Interação e monitoramento
De acordo com Gabriel Canani Sampaio, biólogo doutorando em Oceanografia Biológica pela FURG e pesquisador colaborador do Projeto Albatroz em Rio Grande (RS), os dados da pesquisa expandem o conhecimento sobre a utilização da Zona Econômica Exclusiva brasileira, e águas internacionais adjacentes, por essas aves para além dos registros anteriores, especialmente no caso dos albatrozes-reais-do-sul (D. epomophora) e albatrozes-reais-do-sul (D. sanfordi).
“Entender os padrões de distribuição de espécies oceânicas é um desafio em qualquer cenário, seja por censos a bordo ou rastreamento. Fazer isso com espécies menos frequentes, como os albatrozes-reais, requer um esforço temporal e de amostragens extenso, de forma a dar mais robustez aos resultados. Neste trabalho utilizamos o maior banco de dados sobre avistagens dessas aves no Atlântico Sul Ocidental, que é o resultado de mais de 30 anos de parceria entre o Projeto Albatroz e empresas de pesca, que nos levam a bordo para realizarmos nossas pesquisas. Estes resultados são muito importantes, e reforçam que as regiões oceânicas brasileiras são muito importantes para os albatrozes e petréis.”
Outra espécie identificada em águas brasileiras durante todo o ano foi o albatroz-de-Tristão (D. dabbenena), criticamente ameaçada de extinção. Estima-se que a Ilha Gough e a Ilha Inacessível, únicos santuários de reprodução desta espécie no mundo, tenham cerca de 2500 casais reprodutivos. Dentre os resultados da pesquisa, um dos pontos importantes, é o fato de que estas aves estão em nossas águas durante o período de cuidado parental, devido à proximidade de suas colônias, sendo importantes para o sucesso reprodutivo da espécie.

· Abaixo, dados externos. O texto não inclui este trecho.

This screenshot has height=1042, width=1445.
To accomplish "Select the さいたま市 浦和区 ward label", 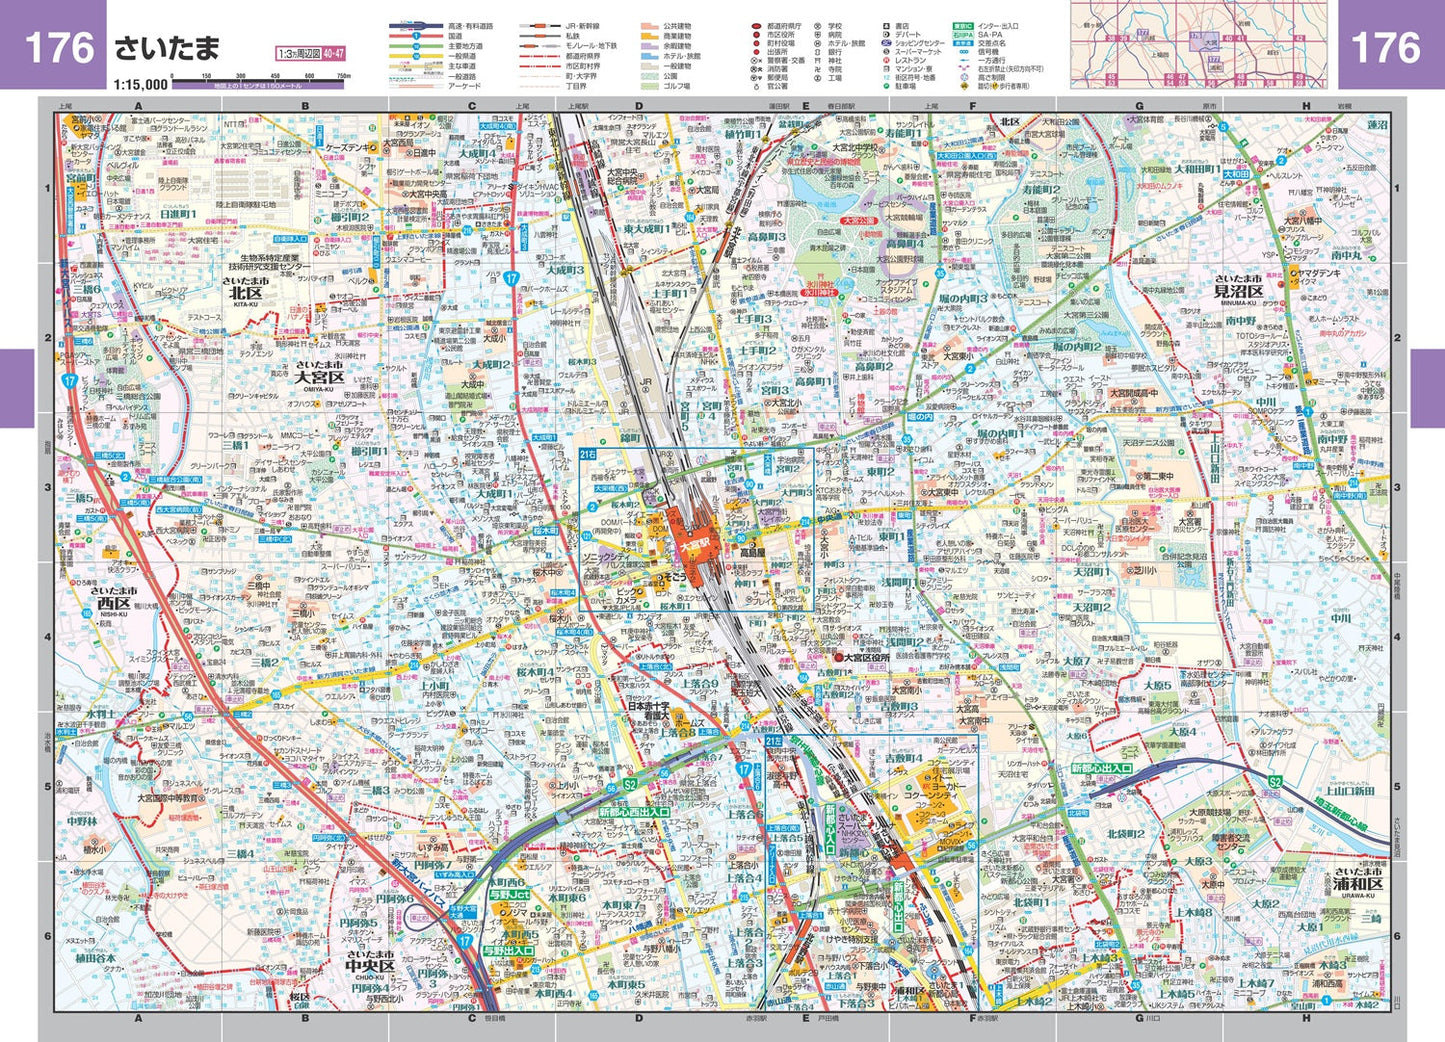I will (x=1357, y=880).
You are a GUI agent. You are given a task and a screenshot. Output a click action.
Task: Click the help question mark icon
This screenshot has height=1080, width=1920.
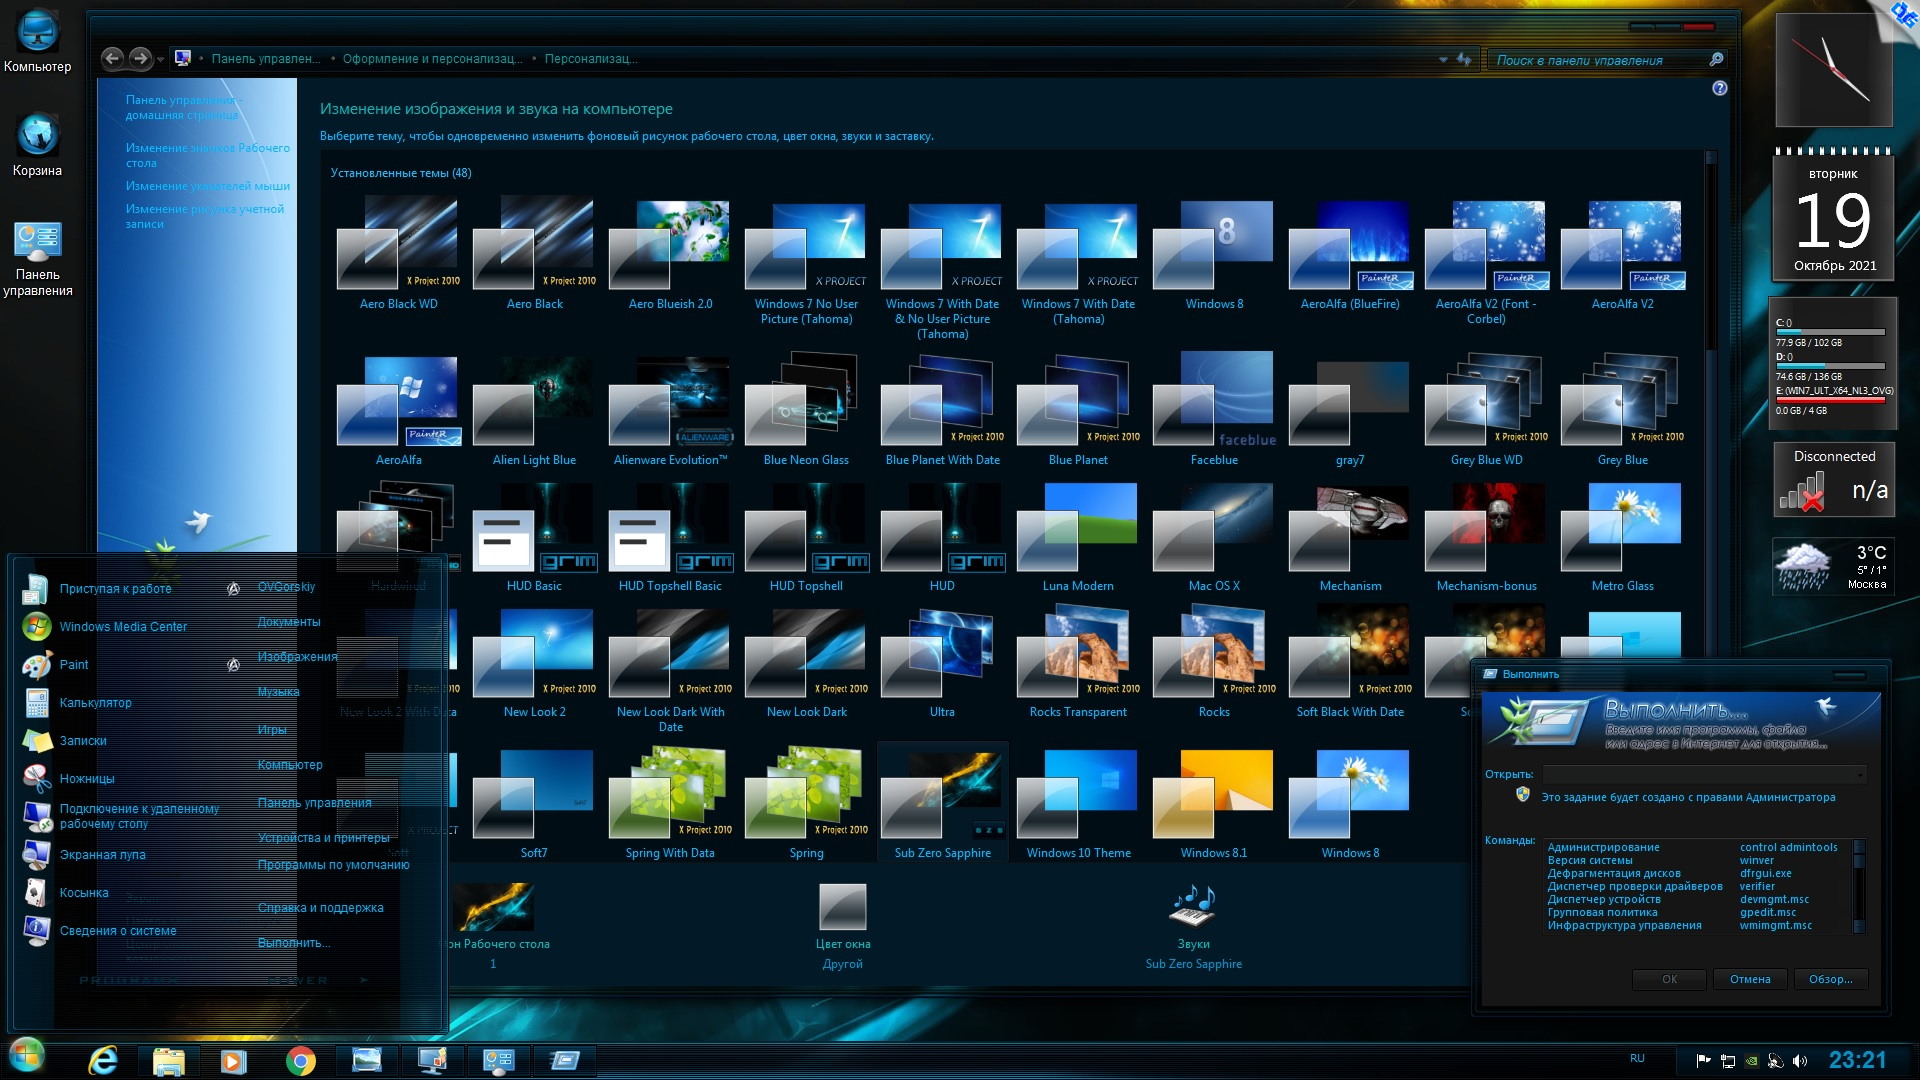pos(1719,88)
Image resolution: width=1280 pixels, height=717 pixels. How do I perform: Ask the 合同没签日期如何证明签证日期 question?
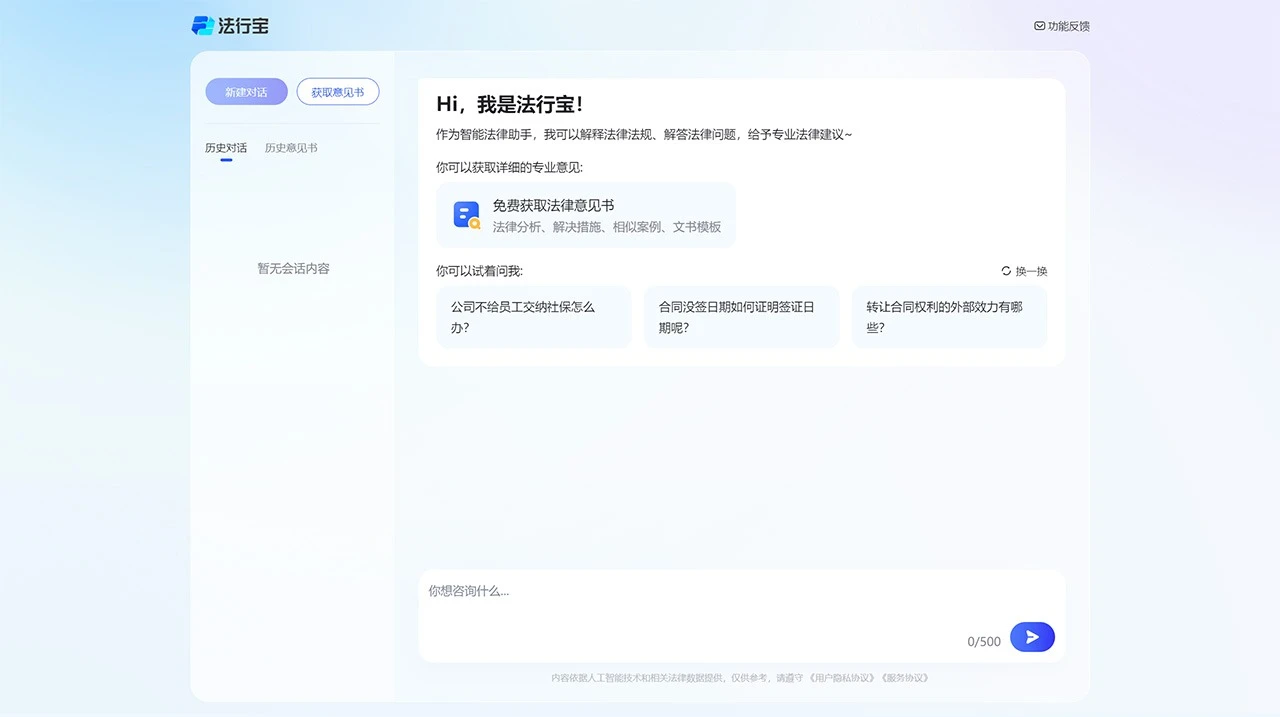click(741, 317)
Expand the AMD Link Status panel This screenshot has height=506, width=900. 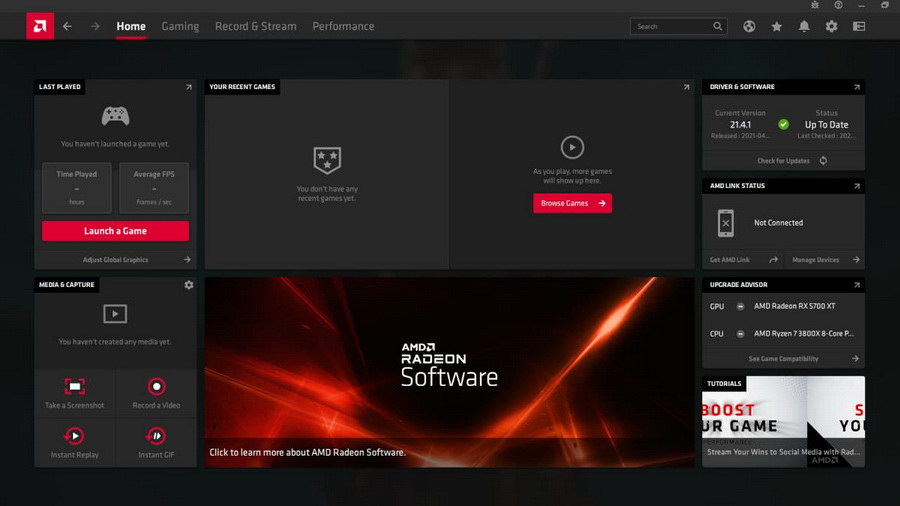pos(856,186)
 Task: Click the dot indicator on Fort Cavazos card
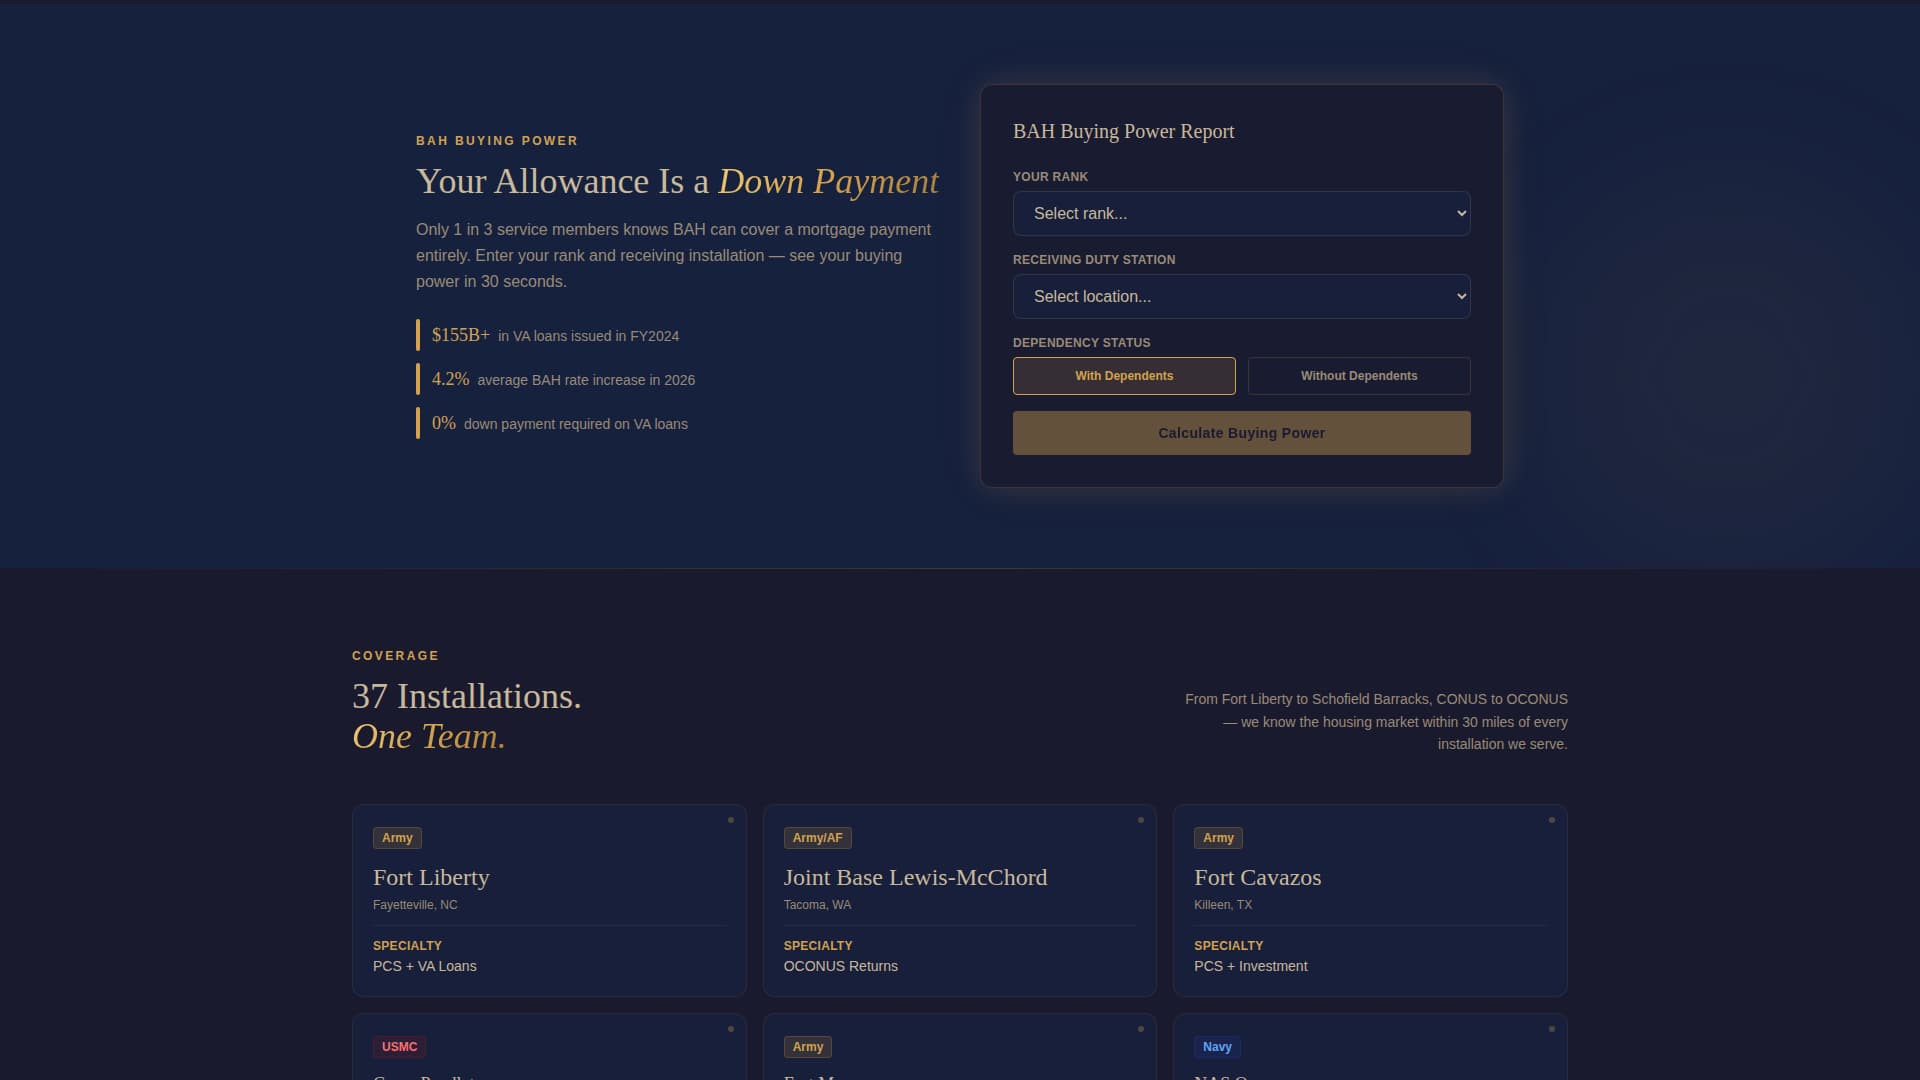tap(1552, 819)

Para o gerente técnico do Projeto Albatroz, Caio Marques, o estudo trouxe à tona dados relevantes que somam esforços à conservação em águas brasileiras e internacionais. “Os padrões de frequência de ocorrência e abundância revelados pela pesquisa demonstram a presença de albatrozes-gigantes durante todo o ano, nos ajudando a entender melhor a biodiversidade marinha brasileira e o potencial impacto da frota nacional de espinhel pelágico sobre essas espécies ameaçadas”, afirma. “Estes dados poderão ser compartilhados com pesquisadores dos países vizinhos e servir de subsídio para a criação de políticas públicas que contribuam para a conservação destas espécies em escala global”.